→ **Written task**:
Can you update the records from the first line through the line containing "tap(678, 354)", replacing "input field" with "text box" and leaving everything else unchanged?

-- Begin --

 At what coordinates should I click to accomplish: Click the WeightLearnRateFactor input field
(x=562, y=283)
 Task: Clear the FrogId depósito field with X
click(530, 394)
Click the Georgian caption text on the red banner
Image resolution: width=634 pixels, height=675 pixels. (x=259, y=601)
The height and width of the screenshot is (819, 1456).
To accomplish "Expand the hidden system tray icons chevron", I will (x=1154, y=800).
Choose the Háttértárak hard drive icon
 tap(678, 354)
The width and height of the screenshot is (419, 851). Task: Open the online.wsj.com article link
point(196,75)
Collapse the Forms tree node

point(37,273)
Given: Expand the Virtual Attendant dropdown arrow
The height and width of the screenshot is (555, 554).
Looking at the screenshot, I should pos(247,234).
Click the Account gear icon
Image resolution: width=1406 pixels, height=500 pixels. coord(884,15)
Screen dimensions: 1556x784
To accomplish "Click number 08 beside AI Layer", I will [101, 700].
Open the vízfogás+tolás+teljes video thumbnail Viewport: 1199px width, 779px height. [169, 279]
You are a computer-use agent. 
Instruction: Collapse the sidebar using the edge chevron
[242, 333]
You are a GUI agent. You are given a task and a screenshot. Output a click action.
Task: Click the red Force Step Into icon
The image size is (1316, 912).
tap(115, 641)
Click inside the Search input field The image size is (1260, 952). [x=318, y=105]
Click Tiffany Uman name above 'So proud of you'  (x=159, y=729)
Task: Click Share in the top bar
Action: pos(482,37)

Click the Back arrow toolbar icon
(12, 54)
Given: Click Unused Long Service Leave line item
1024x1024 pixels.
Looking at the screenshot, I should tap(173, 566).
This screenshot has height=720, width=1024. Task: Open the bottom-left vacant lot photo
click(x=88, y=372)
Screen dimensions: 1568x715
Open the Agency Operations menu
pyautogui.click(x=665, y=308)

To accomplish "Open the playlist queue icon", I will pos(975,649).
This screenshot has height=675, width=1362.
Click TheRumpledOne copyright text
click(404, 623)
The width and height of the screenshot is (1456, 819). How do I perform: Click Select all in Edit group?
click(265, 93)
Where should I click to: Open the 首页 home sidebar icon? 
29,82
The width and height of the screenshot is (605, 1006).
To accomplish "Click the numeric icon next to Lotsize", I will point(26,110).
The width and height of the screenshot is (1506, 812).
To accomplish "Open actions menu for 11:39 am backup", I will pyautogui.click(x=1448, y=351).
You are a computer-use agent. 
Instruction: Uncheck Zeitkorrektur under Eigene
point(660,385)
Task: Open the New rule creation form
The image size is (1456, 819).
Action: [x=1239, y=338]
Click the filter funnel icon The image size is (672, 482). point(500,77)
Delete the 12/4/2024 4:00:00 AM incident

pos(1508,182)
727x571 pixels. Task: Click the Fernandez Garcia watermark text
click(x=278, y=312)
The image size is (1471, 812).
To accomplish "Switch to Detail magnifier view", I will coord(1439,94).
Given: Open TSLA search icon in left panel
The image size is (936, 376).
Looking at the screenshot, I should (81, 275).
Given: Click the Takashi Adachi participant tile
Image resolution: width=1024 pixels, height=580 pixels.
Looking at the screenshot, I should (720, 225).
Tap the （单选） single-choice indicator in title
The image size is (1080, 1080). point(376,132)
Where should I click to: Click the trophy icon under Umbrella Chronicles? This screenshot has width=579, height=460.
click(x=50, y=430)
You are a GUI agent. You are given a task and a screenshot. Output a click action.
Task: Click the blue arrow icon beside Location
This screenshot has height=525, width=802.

-- End --

→ **Task answer**:
 At what coordinates should I click to accomplish: Click the WeightLearnRateFactor text box
(x=562, y=283)
 Task: Clear the FrogId depósito field with X
click(530, 394)
Click the Georgian caption text on the red banner
Image resolution: width=634 pixels, height=675 pixels. (x=259, y=601)
The height and width of the screenshot is (819, 1456).
To accomplish "Expand the hidden system tray icons chevron", I will (x=1154, y=800).
Choose the Háttértárak hard drive icon
 tap(678, 354)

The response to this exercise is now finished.